For Eli, running isn’t about the stories he doesn’t care to interpret. He wants running to be about running. It’s economical, practical and grounding. “I’m not going to give my version [of a story or ceremony] and find out it’s wrong,” he says. “It’s like someone asking me, what’s the square root of 9.5 and me coming up with some random answer without doing my research or writing it down.” Running for him is a closer parallel to the work he’s done his whole life. “Growing up as a rancher prepared me for running,” he says, sitting by the wood stove in his grandparent’s hogan. “It taught me to never give up, whether it’s 0 degrees outside or 100. It’s midnight and you haven’t slept in two days, but you still have a job to get done.” He’s read The Art of War at least two times cover to cover, which he says has enhanced his sense of strategy and discipline. ”Every single day you’ve got to be out there putting in miles, even the days you feel lazy. That’s the day that discipline matters most.”

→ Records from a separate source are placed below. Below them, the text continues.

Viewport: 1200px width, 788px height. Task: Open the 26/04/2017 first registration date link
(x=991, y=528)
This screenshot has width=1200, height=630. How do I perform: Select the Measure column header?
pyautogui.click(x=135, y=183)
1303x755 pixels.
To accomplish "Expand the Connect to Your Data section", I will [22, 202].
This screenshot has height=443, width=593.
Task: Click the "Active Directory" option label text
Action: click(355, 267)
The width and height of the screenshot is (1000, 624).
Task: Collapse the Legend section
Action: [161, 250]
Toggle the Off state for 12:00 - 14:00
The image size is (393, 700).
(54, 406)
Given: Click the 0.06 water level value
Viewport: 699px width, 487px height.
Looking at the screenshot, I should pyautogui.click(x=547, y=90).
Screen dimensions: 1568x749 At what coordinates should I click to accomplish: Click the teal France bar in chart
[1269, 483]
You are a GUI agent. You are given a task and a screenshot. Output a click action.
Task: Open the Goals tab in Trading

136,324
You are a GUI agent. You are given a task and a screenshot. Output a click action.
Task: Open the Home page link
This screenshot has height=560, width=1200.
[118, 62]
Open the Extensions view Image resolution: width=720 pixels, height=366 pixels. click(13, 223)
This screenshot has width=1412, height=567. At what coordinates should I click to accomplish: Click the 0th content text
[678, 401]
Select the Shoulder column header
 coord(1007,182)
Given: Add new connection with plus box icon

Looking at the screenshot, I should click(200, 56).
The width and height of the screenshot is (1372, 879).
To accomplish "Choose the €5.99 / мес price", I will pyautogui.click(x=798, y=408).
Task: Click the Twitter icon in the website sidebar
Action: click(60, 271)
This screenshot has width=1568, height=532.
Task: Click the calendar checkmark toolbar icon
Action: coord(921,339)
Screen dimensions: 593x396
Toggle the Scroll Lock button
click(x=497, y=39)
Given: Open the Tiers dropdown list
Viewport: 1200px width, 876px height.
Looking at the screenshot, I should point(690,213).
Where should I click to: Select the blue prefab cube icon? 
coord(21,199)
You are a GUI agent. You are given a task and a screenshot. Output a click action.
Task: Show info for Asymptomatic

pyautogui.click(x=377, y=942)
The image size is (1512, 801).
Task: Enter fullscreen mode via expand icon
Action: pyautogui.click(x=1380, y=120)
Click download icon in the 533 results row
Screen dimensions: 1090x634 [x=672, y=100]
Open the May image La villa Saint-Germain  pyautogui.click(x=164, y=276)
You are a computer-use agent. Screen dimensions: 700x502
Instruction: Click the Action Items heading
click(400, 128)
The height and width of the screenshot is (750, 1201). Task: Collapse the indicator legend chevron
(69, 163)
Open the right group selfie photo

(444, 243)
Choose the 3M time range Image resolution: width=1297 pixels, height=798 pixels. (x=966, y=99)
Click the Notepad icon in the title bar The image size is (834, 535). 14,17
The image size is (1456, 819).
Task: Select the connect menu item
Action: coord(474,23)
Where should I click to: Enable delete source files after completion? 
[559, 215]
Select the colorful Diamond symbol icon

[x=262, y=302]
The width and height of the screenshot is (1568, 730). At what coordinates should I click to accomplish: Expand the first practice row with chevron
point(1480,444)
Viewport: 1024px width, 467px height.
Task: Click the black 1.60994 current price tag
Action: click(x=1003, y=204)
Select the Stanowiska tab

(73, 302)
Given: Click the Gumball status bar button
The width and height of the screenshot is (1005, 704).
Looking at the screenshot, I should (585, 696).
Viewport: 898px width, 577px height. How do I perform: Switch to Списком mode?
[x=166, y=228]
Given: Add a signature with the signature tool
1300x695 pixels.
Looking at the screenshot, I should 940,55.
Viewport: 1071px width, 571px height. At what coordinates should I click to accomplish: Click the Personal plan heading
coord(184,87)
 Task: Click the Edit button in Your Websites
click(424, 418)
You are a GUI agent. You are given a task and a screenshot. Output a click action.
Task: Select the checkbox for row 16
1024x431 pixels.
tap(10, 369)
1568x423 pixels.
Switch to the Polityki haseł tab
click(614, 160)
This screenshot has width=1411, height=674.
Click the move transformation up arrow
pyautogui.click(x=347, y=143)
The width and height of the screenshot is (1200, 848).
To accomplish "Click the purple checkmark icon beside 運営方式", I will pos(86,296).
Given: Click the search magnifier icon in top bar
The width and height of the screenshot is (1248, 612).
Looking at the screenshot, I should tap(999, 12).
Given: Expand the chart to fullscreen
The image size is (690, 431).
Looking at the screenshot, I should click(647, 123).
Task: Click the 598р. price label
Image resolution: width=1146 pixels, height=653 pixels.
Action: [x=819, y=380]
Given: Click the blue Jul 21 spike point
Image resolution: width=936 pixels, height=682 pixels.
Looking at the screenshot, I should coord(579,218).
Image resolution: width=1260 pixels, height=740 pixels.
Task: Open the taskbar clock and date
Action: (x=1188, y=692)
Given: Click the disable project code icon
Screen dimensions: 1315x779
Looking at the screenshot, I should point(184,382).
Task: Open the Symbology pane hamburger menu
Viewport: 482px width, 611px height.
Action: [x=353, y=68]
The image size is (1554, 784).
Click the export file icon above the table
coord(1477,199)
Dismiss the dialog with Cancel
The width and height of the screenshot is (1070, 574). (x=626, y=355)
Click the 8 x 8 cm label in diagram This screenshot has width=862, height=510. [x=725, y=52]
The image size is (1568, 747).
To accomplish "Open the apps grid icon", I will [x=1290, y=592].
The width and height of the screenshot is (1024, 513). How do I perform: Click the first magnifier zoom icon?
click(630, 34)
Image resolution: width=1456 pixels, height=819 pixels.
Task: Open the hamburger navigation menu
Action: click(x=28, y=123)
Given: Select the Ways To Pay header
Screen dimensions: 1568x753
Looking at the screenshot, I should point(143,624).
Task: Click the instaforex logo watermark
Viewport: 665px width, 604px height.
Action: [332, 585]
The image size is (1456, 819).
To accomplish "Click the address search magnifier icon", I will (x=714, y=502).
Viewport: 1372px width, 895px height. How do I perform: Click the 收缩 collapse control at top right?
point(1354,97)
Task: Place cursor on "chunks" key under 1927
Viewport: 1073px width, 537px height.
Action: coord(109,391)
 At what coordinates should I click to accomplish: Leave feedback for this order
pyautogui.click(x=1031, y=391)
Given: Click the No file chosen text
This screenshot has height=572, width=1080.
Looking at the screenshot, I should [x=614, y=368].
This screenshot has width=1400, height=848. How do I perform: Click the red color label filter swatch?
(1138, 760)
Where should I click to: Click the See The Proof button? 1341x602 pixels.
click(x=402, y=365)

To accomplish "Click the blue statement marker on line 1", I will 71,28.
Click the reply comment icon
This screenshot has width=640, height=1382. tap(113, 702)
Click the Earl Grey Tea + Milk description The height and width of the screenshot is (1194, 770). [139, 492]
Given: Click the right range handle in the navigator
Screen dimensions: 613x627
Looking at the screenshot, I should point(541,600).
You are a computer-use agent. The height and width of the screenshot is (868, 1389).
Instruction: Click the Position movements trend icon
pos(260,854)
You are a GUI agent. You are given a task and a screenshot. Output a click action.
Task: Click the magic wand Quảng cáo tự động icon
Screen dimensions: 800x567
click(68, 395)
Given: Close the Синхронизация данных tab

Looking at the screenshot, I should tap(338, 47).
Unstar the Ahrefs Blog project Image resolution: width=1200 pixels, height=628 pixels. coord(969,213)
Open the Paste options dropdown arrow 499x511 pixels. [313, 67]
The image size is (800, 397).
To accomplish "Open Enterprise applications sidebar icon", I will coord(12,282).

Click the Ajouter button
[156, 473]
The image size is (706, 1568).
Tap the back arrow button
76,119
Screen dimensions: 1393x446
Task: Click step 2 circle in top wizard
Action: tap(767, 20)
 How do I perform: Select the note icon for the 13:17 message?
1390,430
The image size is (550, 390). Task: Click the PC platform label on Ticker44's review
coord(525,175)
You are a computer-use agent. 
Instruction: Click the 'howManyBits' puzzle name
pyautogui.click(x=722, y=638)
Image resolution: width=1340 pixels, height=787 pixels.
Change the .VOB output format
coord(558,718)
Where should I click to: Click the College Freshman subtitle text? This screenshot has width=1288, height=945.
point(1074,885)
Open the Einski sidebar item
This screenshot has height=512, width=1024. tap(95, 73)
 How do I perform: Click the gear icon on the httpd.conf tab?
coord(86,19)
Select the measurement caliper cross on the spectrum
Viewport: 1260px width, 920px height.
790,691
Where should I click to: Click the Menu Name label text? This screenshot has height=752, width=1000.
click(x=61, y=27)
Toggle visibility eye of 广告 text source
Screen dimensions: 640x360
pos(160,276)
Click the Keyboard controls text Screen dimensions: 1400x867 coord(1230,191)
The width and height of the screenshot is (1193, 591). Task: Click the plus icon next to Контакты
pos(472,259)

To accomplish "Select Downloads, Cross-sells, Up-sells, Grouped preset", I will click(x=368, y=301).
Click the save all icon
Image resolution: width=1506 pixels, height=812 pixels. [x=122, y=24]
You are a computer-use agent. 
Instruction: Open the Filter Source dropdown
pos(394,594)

Like Eli, other Diné admit frustration when trying to explain that running isn’t always a spiritual practice. “Every few years someone comes along and tries to write a story about Navajo runners,” says Dustin Martin, executive director of Wings of America—a program based in Santa Fe that promotes running and youth leadership. “We’re just runners. And we’ve proved we can be competitive at very high levels.” He wants to see running as the proof point that the Diné are doing “just fine.”
A man wakes and ties his shoes—the sun just clearing the horizon line. He has work to do. But first he will run, feeling the familiar ground beneath his feet, the patterns and contours of the ranch roads and trails of his home. He pursues the discipline that running requires.
If he missed the bus as a kid, Eli would run the entire way from his family’s property to the highway to catch up to it. As an adult, instead of driving the pickup truck he rebuilt, he started running from one cow gate to the next, a 15-mile circumnavigation of his family’s ranch, just to be sure the cows didn’t stray. “Things come into my life because of necessity,” he says, glancing out the window at the rising moon. “I needed something done, there was no one to do it.”
Even so, it’s more metaphorical than that. He finishes the thought by saying, “Running is about chasing after what you want in life. If you don’t have a clear vision or a clear goal, you’re kind of just wandering around aimlessly. You can have the best truck in the world, but if you have no destination you’re just going to be driving around in circles.”